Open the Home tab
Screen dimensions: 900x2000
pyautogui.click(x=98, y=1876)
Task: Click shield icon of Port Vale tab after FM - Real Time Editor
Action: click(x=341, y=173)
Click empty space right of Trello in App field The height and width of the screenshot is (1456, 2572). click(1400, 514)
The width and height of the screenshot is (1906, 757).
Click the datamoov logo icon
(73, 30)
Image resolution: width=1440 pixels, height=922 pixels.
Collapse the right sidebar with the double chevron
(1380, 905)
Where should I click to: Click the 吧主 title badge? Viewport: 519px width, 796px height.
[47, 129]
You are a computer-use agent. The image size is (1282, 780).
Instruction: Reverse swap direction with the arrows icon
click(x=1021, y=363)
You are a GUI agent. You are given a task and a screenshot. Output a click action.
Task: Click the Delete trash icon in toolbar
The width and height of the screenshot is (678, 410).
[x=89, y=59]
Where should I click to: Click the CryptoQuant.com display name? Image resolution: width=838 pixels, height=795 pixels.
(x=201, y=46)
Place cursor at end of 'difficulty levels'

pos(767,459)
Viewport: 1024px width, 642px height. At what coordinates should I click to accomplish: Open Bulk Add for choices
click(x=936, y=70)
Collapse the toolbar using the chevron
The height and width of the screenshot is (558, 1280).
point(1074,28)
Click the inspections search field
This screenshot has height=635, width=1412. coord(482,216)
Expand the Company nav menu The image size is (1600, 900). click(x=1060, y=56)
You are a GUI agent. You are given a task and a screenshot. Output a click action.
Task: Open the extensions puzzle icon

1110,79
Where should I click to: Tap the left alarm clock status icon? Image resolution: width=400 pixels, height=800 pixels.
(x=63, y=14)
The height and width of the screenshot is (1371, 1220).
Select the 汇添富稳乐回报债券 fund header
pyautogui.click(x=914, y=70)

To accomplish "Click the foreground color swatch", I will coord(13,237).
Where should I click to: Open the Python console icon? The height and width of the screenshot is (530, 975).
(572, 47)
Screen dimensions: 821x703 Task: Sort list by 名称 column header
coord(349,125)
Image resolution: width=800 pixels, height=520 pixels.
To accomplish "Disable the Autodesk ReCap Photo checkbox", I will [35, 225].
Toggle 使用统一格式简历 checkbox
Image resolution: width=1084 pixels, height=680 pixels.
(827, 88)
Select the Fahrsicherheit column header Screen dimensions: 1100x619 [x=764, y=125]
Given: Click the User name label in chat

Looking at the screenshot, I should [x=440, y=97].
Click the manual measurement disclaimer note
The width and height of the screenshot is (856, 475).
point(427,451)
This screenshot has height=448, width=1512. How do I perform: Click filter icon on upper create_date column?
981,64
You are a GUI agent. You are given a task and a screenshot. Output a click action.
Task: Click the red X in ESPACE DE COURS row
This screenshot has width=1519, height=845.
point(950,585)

____________________

_Work order_
Print each record from the listing above exactly as it was given.

_Task solution_
Open the Home tab
Screen dimensions: 900x2000
pyautogui.click(x=98, y=1876)
Task: Click shield icon of Port Vale tab after FM - Real Time Editor
Action: click(x=341, y=173)
Click empty space right of Trello in App field The height and width of the screenshot is (1456, 2572). click(1400, 514)
The width and height of the screenshot is (1906, 757).
Click the datamoov logo icon
(73, 30)
Image resolution: width=1440 pixels, height=922 pixels.
Collapse the right sidebar with the double chevron
(1380, 905)
Where should I click to: Click the 吧主 title badge? Viewport: 519px width, 796px height.
[47, 129]
You are a computer-use agent. The image size is (1282, 780).
Instruction: Reverse swap direction with the arrows icon
click(x=1021, y=363)
You are a GUI agent. You are given a task and a screenshot. Output a click action.
Task: Click the Delete trash icon in toolbar
The width and height of the screenshot is (678, 410).
[x=89, y=59]
Where should I click to: Click the CryptoQuant.com display name? Image resolution: width=838 pixels, height=795 pixels.
(x=201, y=46)
Place cursor at end of 'difficulty levels'

pos(767,459)
Viewport: 1024px width, 642px height. At what coordinates should I click to accomplish: Open Bulk Add for choices
click(x=936, y=70)
Collapse the toolbar using the chevron
The height and width of the screenshot is (558, 1280).
point(1074,28)
Click the inspections search field
This screenshot has height=635, width=1412. coord(482,216)
Expand the Company nav menu The image size is (1600, 900). click(x=1060, y=56)
You are a GUI agent. You are given a task and a screenshot. Output a click action.
Task: Open the extensions puzzle icon

1110,79
Where should I click to: Tap the left alarm clock status icon? Image resolution: width=400 pixels, height=800 pixels.
(x=63, y=14)
The height and width of the screenshot is (1371, 1220).
Select the 汇添富稳乐回报债券 fund header
pyautogui.click(x=914, y=70)

To accomplish "Click the foreground color swatch", I will coord(13,237).
Where should I click to: Open the Python console icon? The height and width of the screenshot is (530, 975).
(572, 47)
Screen dimensions: 821x703 Task: Sort list by 名称 column header
coord(349,125)
Image resolution: width=800 pixels, height=520 pixels.
To accomplish "Disable the Autodesk ReCap Photo checkbox", I will [35, 225].
Toggle 使用统一格式简历 checkbox
Image resolution: width=1084 pixels, height=680 pixels.
(827, 88)
Select the Fahrsicherheit column header Screen dimensions: 1100x619 [x=764, y=125]
Given: Click the User name label in chat

Looking at the screenshot, I should [x=440, y=97].
Click the manual measurement disclaimer note
The width and height of the screenshot is (856, 475).
point(427,451)
This screenshot has height=448, width=1512. How do I perform: Click filter icon on upper create_date column?
981,64
You are a GUI agent. You are given a task and a screenshot. Output a click action.
Task: Click the red X in ESPACE DE COURS row
This screenshot has width=1519, height=845.
point(950,585)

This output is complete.